What do the interaction strength and p values matrices look like?

# Show the first five rows and the first five columns of the strength matrix.
decidua.interaction.emd@strength[1:5,1:5]

# Show the first five rows and the first five columns of the p value matrix.
decidua.interaction.emd@pvalue[1:5,1:5]

If interaction complexes information is provided in the @interaction slot, for example, in the preloaded cellphonedb database, the subunits are listed with column names subunit_a_1, subunit_a_2, subunit_a_3 and subunit_b_1, subunit_b_2, subunit_b_3 respectively.

We can calculate the complex-complex interactions by using Complexing function. It calculates the complex interactions from its subunits with the following options:

strength_comb Method to combine subunits strengths.
- min, minimum strength of its subunits (Default).
- average, average strength of its subunits.
- max, maximum strength of its subunits.
pval_comb Method to combine subunits p values.
- max, maximum p value of its subunits (Default).
- average, average p value of its subunits.
- min, minimum p value of its subunits.

# Please note that if Selecting function is called before Complexing, you will need to re-run the Selecting step.
decidua.interaction.emd <- Complexing(decidua.interaction.emd)

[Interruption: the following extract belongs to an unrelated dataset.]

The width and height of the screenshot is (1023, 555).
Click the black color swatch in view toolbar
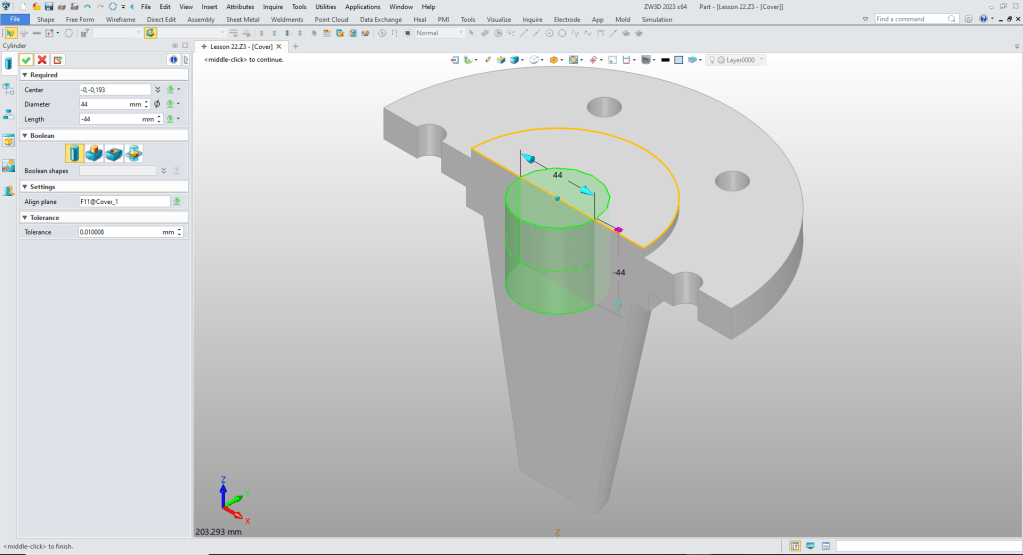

We can also merge directed (one-way) interactions into undirected (two-way) interactionsc using Merging function. For example, before merging, DC1|dM1 and dM1|DC1 represents two different cell-cell interactions: DC1 expresses ligands and dM1 expresses receptors, versus, dM1 expresses ligands and DC1 expresses receptors. After merging, they will be combined as one undirected cell-cell interaction between DC1 and dM1.

The Merging function takes following arguments similar to Complexing:

strength_merge Method to merge directed interaction strengths.
- max, maximum strength of directed interactions (Default).
- average, average strength of directed interactions.
- min, minimum strength of directed interaction.
pval_merge Method to directed interactions p values.
- min, minimum p value of directed interactions (Default).
- average, average p value of directed interactions.
- max, maximum p value of directed interactions.

# Merge the directed one-way interactions into the undirected two-way interactions.
decidua.interaction.emd <- Merging(object = decidua.interaction.emd)

If we want to revert the Complexing or Merging operation, we can use the Resetting function by specifying the by argument with either complex (default) or merge to revert it.

# Reset the Merging operation. 
decidua.interaction.emd <- Resetting(object = decidua.interaction.emd, by = "merge")

# Reset the Complexing operation. 
decidua.interaction.emd <- Resetting(object = decidua.interaction.emd, by = "complex")

Select Top Interactions

After calculating the interaction strengths and p values. We use Selecting function to filter and select the top significant interactions.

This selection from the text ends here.